The air conditioner according to claim 1, wherein the plurality of oil recovery tubes comprise a first recovery tube and a second recovery tube,
wherein, when the oil valve is opened, the oil is suctioned into one recovery tube of the first and second recovery tubes, and

when the oil valve is closed, the oil is suctioned into the other recovery tube of the first and second recovery tubes.
The air conditioner according to claim 2, wherein the oil valve is provided in the second recovery tube, and
the second recovery tube is disposed relatively above the first recovery tube.
The air conditioner according to claim 3, wherein, when the second recovery tube is disposed at a height that is equal to or less than a level of the oil accommodated in the housing, the oil moves through the second recovery tube.
The air conditioner according to claim 4, wherein each of the first and second recovery tubes has a hole through which the oil is introduced, and
the hole defined in the second recovery tube is defined in a portion greater by a predetermined height than that of the hole defined in the first recovery tube.
The air conditioner according to claim 5, wherein the oil recovery tube comprises a combination part at which a moving path of the oil passing through the first recovery tube and a moving path of the oil passing through the second recovery tube are connected to each other.
The air conditioner according to claim 6, wherein the combination part has a height greater than that of the hole defined in the second recovery tube with respect to a bottom surface of the housing.
The air conditioner according to claim 3, wherein the housing comprises an upper end extension part disposed at an upper side with respect to an extension surface and a lower end extension part disposed at a lower side with respect to the extension surface.
The air conditioner according to claim 8, wherein the extension surface is a virtual surface horizontally extending from the second recovery tube toward a side surface of the housing.
The air conditioner according to claim 8, wherein, when the oil valve is opened, the oil accommodated in the upper end extension part is suctioned into the second recovery tube, and
when the oil valve is closed, the oil accommodated in the upper end extension part and the lower end extension part is suctioned into the first recovery tube.

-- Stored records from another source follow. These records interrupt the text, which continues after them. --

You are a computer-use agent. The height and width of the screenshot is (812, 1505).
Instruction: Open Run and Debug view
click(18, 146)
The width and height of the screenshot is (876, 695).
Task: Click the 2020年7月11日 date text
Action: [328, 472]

The air conditioner according to claim 3, wherein the first recovery tube comprises an adjustment valve deciding movement of the oil.
The air conditioner according to claim 11, further comprising a control part controls the oil valve so that the oil valve is opened when an amount of oil required for a system is insufficient, and the oil valve is closed when an amount of oil required for the system is sufficient.
The air conditioner according to claim 12, further comprising a memory part in which information with respect to the amount of oil required for the system is previously mapped.
The air conditioner according to claim 13, wherein the control part controls an opened degree of the adjustment valve according to the information stored in the memory part.